L’AQUILA – Tre marocchini sono stati arrestati dai carabinieri nel corso di due distinte operazioni all’Aquila e provincia.
Nel primo caso si tratta di un uomo trovato in possesso di 500 grammi di hashish e sette di cocaina, che è stato intercettato appena sceso dall’autobus che collega Roma all’Aquila, mentre si dirigeva nella zona del Mc Donald’s.
La successiva perquisizione domiciliare nell’abitazione del marocchino, a Preturo, frazione del capoluogo, ha permesso di trovare altro stupefacente nonché bilancini di precisione e altro materiale utile per il confezionamento della droga.
Altri due giovani extracomunitari sono finiti, invece, in manette a Pescina (L’Aquila) dopo aver rubato la borsa di una cliente all’interno di un pub del paese marsicano.
L’ARRESTO DELL’AQUILA
I Carabinieri del Norm nel corso di un servizio finalizzato alla prevenzione e repressione dello spaccio di stupefacenti destinati ai ragazzi che il sabato pomeriggio affollano i locali centri commerciali, hanno arrestato un cittadino marocchino trovato in possesso di cinquecento grammi di hashish e sette grammi di cocaina.
L’uomo, seguito dai carabinieri in abito borghese mentre scendeva da un autobus proveniente dalla Stazione di Roma Tiburtina per dirigersi nella zona del Mc Donald’s, è stato fermato e sottoposto a controllo dai militari che lo hanno trovato con l’hashish ancora da preparare in dosi per la distribuzione e un involucro contenente sette grammi di cocaina.
Successivamente è stata perquisita anche l’abitazione dell’uomo, situata a Preturo, frazione dell’Aquila, e al suo interno hanno rinvenuto altri venticinque grammi di hashish già suddiviso in dosi oltre che bilancini di precisione, coltelli e cellophane destinati al confezionamento della droga.
Lo straniero, in possesso di permesso di soggiorno è difeso d’ufficio da Amedeo Ciuffetelli e si trova trattenuto (in ottemperanza delle nuove disposizioni emanate con il “decreto svuota carceri”) a disposizione del magistrato titolare del procedimento, Roberta D’Avolio, presso le camere di sicurezza del Comando Provinciale, in attesa di giudizio direttissimo.
DUE MAROCCHINI IN MANETTE A PESCINA
Avevano appena rubato la borsa di una cliente di un pub di Pescina (L’Aquila): arrestati due giovani extracomunitari di origine marocchina, senza fissa dimora e non in regola per quanto riguarda la permanenza sul territorio nazionale.

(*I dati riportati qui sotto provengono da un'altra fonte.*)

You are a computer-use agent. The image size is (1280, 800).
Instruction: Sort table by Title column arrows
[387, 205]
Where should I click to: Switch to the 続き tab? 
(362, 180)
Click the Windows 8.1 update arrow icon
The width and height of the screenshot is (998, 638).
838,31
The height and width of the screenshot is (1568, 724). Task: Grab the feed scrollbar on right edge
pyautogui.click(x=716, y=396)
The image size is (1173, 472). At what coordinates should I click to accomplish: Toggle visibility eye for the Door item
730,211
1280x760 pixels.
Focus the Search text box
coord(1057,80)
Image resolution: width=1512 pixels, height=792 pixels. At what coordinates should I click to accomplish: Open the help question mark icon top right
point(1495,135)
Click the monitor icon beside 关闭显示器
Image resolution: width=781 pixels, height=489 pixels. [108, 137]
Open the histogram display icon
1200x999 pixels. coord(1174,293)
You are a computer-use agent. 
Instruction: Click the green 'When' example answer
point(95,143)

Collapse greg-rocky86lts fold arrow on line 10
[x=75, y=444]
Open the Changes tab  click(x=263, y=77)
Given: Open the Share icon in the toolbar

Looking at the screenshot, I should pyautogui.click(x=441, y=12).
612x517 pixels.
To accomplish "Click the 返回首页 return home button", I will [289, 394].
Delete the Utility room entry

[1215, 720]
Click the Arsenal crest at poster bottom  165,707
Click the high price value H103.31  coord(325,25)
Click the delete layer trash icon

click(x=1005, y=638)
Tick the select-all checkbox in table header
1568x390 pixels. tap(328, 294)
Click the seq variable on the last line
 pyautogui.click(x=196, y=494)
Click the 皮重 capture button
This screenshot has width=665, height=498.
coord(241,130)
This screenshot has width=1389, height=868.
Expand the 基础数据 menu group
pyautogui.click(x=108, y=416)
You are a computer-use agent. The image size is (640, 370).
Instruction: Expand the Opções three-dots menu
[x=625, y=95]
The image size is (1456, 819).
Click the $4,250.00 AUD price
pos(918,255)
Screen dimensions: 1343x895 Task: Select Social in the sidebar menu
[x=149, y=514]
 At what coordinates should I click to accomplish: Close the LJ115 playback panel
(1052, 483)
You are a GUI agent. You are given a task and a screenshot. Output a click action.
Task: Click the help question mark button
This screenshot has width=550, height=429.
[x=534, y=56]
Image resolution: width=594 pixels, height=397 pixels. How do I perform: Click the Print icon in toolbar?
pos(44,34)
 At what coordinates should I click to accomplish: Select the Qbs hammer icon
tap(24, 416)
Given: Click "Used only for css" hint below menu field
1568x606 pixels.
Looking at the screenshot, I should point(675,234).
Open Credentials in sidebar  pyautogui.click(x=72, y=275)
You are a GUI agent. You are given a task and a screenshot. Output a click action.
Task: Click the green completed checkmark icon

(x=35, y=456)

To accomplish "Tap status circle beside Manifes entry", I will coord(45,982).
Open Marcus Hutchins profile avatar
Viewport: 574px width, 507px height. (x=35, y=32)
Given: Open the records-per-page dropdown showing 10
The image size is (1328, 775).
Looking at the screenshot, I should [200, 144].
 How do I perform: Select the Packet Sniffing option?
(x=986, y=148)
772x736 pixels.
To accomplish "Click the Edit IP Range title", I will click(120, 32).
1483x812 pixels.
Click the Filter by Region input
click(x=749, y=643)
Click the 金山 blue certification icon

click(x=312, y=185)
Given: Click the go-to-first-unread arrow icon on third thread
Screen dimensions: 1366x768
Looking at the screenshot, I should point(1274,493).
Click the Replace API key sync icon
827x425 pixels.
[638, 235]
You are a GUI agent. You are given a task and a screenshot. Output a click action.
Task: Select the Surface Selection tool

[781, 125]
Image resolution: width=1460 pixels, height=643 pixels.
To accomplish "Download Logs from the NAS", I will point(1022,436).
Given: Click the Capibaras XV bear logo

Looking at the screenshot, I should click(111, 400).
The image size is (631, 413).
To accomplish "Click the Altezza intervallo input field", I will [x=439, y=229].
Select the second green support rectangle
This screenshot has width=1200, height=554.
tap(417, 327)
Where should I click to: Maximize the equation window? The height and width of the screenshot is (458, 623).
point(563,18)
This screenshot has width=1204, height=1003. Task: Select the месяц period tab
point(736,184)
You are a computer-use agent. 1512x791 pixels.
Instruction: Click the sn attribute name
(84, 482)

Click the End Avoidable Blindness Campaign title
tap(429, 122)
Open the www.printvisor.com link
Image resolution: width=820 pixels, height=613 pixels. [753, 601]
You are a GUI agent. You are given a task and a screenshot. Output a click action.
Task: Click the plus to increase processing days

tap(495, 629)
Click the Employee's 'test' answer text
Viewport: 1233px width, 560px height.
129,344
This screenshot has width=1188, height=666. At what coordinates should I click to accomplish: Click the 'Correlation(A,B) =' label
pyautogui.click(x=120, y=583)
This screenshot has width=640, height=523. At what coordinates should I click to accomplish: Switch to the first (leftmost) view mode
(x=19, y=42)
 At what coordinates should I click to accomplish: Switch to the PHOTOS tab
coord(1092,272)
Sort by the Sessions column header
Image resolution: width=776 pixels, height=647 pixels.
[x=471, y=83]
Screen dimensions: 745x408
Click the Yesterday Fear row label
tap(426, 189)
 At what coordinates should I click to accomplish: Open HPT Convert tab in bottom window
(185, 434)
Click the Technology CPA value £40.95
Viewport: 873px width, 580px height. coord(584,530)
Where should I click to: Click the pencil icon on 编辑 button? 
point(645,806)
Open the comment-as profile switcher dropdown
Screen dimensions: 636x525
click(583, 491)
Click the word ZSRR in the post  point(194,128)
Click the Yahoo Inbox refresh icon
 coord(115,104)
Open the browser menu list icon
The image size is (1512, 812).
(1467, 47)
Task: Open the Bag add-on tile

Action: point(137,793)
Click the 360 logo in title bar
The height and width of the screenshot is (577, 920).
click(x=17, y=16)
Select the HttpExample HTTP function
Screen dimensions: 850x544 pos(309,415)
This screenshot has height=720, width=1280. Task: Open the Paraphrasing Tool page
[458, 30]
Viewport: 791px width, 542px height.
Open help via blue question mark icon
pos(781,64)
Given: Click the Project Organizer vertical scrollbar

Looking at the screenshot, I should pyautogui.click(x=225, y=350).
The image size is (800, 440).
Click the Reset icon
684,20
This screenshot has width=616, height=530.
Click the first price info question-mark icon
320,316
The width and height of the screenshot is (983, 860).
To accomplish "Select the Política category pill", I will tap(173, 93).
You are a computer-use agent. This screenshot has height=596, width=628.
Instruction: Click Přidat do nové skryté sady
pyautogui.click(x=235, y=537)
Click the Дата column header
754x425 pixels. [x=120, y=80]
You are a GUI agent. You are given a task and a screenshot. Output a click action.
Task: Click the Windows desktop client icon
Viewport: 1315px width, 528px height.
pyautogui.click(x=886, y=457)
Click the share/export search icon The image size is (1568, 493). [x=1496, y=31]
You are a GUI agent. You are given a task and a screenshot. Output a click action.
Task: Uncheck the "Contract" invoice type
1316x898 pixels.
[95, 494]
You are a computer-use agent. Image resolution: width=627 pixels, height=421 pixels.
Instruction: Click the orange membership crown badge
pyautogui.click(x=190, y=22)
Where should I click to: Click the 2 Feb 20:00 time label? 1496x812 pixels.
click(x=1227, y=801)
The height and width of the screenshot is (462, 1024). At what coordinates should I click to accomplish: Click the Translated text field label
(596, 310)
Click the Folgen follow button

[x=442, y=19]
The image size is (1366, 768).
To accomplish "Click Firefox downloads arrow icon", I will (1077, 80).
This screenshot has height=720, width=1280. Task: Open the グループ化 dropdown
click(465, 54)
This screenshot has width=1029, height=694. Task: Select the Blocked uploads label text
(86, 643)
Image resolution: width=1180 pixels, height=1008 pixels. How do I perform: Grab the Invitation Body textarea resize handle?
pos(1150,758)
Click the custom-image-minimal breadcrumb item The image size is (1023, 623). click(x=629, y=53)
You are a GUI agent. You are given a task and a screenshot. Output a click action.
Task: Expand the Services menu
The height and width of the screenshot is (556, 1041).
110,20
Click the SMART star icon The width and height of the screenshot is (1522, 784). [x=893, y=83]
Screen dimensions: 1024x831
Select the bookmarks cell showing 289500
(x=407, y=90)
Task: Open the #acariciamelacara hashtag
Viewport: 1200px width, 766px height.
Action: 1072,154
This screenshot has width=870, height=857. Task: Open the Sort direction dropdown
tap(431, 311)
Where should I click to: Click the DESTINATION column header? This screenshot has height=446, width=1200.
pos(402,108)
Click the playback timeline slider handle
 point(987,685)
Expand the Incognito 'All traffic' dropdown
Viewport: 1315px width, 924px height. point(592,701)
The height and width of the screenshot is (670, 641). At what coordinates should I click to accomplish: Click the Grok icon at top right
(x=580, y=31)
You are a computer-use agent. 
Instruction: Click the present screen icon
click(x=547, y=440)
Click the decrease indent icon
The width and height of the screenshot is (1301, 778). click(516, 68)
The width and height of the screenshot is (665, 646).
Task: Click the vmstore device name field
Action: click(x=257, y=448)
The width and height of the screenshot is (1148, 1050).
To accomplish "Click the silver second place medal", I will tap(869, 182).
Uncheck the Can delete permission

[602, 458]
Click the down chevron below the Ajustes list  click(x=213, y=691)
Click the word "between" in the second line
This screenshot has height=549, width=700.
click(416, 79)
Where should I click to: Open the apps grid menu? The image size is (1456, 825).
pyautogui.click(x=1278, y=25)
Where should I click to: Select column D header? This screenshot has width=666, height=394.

È accaduto la scorsa notte in Pescina. Un gruppo di amici si stava ancora attardando all’interno di un pub ubicato in quel centro abitato.
A un certo punto, una ragazza componente la “comitiva” si è accorta che qualcuno aveva rubato la sua borsa contenente effetti personali tra cui denaro, documenti e un telefono cellulare.
Subito è scattato l’allarme e l’attenzione è stata focalizzata su due giovanissimi extracomunitari di origine marocchina notati nel locale e che, a un tratto, si sono dileguati.
Così facendo mentre qualcuno del gruppo è uscito dal pub per cercare di individuare i due, è stato attivato il numero di pronto intervento 112 attestato presso la Centrale Operativa della Compagnia Carabinieri di Avezzano (L’Aquila) il cui operatore, ha allertato i militari della locale stazione, già in servizio per un mirato controllo del territorio finalizzato al contrasto dei reati predatori.
Uno dei due extracomunitari è stato subito bloccato mentre stava cercando di dileguarsi dal luogo dove è stato commesso il furto inseguito da uno dei presenti all’interno del pub.
L’extracomunitario, alla vista dei Carabinieri, ha cercato di sbarazzarsi del telefono cellulare rinvenuto all’interno della borsa rubata.
Grazie all’aiuto dei giovani che si trovavano all’interno del bar, è stato possibile bloccare la fuga anche del secondo extracomunitario.
I due marocchini sono Ahmed Salih di 21 anni e Makroj Mouhssin di 25 anni, senza fissa dimora e non in regola per quanto riguarda la permanenza sul territorio nazionale.
Sono stati arrestati per “furto aggravato in concorso” e, quindi, associati presso la Casa Circondariale di Avezzano a disposizione del Pubblico Ministero della Procura della Repubblica di Avezzano, Federica De Maio, titolare del relativo procedimento penale.